*** Block opens ***

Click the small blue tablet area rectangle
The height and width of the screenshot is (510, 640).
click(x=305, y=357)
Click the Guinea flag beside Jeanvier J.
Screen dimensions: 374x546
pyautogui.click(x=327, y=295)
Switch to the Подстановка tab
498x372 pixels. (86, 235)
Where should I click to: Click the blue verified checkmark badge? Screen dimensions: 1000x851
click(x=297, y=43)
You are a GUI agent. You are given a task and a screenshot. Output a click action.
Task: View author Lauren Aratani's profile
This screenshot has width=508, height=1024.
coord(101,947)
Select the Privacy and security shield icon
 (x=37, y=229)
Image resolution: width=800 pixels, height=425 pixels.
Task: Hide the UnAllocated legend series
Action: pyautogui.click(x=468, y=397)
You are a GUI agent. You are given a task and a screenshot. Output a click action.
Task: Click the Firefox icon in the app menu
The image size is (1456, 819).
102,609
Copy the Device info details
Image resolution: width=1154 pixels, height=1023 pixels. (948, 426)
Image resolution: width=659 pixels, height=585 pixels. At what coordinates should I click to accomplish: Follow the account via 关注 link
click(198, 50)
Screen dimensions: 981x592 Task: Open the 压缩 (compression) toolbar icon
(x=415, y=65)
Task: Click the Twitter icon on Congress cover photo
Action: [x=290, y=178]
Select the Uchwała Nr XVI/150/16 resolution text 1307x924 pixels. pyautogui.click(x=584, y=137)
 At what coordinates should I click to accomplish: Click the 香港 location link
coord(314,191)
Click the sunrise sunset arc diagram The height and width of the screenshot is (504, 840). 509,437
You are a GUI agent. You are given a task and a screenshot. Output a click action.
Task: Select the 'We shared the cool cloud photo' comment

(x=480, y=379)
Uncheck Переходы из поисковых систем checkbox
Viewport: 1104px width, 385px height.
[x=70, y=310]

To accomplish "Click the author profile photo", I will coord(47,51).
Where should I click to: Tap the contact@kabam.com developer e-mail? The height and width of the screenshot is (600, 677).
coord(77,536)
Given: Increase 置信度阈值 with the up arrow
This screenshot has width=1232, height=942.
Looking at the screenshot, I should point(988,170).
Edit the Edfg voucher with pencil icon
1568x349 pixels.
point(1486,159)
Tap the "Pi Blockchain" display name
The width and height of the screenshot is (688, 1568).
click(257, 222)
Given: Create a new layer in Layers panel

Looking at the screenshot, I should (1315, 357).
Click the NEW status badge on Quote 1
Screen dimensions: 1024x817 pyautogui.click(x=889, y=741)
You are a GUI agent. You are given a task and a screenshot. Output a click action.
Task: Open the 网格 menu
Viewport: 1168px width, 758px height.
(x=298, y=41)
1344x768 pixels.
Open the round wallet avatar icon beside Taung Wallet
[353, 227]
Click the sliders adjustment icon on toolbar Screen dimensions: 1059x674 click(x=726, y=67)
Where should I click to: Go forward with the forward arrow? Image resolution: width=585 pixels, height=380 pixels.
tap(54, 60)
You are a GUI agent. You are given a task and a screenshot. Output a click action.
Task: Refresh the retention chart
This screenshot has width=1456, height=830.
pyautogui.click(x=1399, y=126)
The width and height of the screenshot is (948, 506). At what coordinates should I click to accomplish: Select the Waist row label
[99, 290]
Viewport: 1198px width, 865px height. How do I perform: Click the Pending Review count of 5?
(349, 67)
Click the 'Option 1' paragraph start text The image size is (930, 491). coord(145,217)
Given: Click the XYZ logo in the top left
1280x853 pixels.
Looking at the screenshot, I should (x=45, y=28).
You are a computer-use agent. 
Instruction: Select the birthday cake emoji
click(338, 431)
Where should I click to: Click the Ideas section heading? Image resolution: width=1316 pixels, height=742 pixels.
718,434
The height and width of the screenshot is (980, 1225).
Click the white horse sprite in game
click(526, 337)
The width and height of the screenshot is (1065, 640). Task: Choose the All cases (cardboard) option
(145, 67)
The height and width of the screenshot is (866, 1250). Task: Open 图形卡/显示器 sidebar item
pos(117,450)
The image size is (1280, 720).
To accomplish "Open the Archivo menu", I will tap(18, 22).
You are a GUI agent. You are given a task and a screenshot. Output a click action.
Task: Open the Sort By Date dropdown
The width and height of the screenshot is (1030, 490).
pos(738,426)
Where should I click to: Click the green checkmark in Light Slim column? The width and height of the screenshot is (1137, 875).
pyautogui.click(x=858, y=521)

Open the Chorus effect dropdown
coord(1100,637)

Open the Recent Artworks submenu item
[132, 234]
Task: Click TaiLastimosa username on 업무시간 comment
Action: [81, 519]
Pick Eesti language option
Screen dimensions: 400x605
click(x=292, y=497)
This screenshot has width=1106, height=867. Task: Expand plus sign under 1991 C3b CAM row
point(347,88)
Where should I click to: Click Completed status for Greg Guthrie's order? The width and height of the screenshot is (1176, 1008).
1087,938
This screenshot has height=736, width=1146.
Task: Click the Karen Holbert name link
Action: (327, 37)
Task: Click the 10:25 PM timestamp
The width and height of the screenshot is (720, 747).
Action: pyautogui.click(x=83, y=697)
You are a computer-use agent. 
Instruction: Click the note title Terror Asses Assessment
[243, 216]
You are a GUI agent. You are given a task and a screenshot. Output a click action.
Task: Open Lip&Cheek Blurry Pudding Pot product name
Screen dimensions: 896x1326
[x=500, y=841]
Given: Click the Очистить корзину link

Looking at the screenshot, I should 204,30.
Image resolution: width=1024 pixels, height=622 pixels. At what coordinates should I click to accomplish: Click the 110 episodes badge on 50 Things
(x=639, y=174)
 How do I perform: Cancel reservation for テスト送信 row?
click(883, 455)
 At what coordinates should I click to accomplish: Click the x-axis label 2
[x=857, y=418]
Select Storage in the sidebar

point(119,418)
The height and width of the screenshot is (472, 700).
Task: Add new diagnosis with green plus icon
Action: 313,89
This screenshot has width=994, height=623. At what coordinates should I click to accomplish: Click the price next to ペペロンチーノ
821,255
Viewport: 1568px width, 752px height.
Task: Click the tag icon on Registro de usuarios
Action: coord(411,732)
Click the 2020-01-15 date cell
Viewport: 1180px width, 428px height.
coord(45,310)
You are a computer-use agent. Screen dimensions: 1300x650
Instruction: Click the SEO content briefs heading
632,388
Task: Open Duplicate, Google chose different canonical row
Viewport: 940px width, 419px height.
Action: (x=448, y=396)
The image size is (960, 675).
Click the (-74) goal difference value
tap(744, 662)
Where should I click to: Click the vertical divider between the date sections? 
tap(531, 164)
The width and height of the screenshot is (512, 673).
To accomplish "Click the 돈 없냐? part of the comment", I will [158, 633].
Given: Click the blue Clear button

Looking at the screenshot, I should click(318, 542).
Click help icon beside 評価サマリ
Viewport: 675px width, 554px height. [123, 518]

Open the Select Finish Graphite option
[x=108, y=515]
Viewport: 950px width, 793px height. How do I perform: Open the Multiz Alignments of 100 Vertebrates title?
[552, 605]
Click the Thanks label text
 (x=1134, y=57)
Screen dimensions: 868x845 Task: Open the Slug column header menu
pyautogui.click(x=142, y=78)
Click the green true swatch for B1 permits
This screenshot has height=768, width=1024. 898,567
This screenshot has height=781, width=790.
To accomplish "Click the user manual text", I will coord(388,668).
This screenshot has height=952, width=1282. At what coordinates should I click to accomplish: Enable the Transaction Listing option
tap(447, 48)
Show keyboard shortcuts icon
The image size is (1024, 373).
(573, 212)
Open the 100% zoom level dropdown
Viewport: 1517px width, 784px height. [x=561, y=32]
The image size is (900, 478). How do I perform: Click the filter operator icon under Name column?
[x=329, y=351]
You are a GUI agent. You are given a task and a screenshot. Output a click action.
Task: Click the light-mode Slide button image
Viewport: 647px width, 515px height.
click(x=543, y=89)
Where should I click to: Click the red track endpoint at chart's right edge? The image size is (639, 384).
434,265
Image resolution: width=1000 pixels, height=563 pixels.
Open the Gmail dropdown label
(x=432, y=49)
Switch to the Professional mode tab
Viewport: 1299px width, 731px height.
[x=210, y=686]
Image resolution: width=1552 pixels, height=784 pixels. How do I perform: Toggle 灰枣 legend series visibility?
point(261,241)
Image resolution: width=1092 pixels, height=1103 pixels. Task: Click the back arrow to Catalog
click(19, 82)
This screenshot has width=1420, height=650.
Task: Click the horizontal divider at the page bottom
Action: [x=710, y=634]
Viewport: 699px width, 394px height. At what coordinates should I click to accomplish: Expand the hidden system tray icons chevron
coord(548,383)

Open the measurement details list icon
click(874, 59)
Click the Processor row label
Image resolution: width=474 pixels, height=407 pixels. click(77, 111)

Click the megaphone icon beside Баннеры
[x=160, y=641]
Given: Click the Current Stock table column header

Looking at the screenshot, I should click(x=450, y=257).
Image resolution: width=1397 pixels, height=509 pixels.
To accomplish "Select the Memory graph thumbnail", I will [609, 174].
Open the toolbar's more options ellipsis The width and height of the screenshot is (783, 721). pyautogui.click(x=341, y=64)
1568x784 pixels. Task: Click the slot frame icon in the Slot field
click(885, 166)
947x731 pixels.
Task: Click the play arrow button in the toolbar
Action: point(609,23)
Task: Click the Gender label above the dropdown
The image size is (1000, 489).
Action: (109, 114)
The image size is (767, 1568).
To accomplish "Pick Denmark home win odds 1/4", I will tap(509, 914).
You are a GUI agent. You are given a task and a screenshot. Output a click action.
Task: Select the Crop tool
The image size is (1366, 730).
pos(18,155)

*** Block closes ***

In the records above, find each line with the word "will" and copy it out.

To accomplish "Click the author profile photo", I will coord(47,51).
To accomplish "Open the Archivo menu", I will tap(18, 22).
To accomplish "Click the 돈 없냐? part of the comment", I will [158, 633].
To accomplish "Click the user manual text", I will coord(388,668).
To accomplish "Select the Memory graph thumbnail", I will [609, 174].
To accomplish "Pick Denmark home win odds 1/4", I will tap(509, 914).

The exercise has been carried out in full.